Snowy egrets dodge past barefoot
waiters toward the seltzered surf
like waiters without arms or trays.

The sun snaps one second into the next,
puzzle-piece perfect and clean

as our margarita ice.

A certain order finds its way.

If we see dolphins today
the fit will feel even closer.

Jimmy Buffett calms the nerves
of the German woman buying

swim trunks for her nervous son.

Masticating is chewing. Expectorating
is spitting, and a crime. I don’t know why

these mannerisms come to mind

while nature extends such courtesies
to us in its decline.

The outlet is a well-turned-out buffet.

Nictitating also feels important
to the moment.
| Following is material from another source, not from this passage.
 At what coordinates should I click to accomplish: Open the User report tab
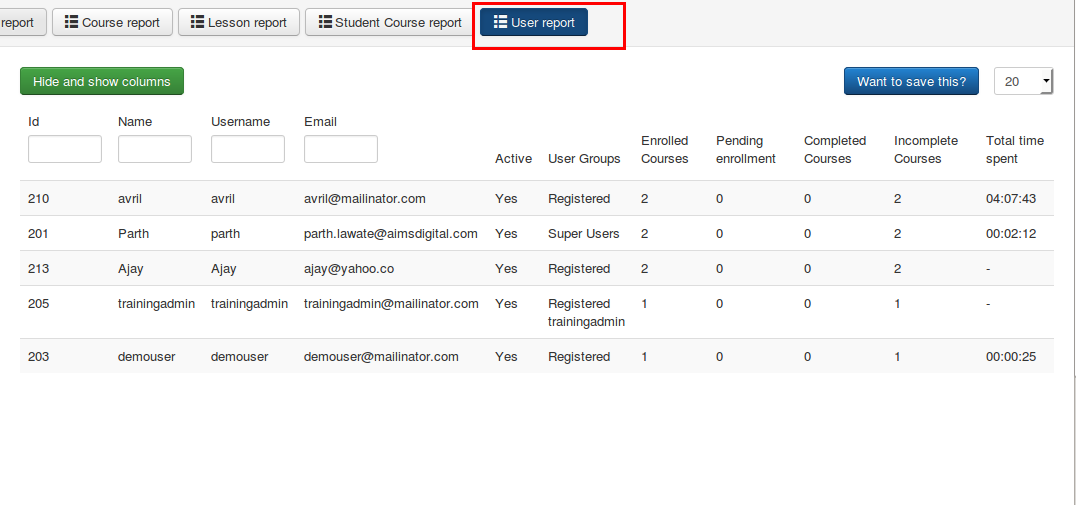coord(534,22)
The vast air-conditioned

aisles quietly filling with it.

Among the manatees and alligators
tangling in the Everglades,

beyond the walls of the enclosure,

something terrible is happening,
the likes of which we’d rather not see.

Sounds we’d rather not hear.
The ranger reloads his camera,

unaccustomed to this dilemma.

Nightly self-policed, each encoded house
a curfew of sleeping couples

transparent to one another
as they can let themselves be,

truthful as strangers asking for directions.

Loss, regret, distress, all the anonymous
murdered selves relax on their nocturnal faces.

Tomorrow’s forecast, like every other,
is what they are going to expect.

The humidity is primitive: a florid stink of
ripe vegetable and camouflaged lairs.

Memory is dampened to a whiff
then masked by chlorinated pools,
barbecues, bourbon,

the new time of children.

We remember nothing but
what surrounds us.

On the white-sand beach,
stark cherubs and tanned bathers

step haltingly into the sea
as if afraid they’re returning

somewhere happily forgotten.

I wish I could describe it to you
with the big, wholesome metaphor of music:

these healthy buoyant tourists,

how the decorated yuccas and pastel
condominiums simply drain away

when the ocean’s brilliant flag
swells in the outcast eye.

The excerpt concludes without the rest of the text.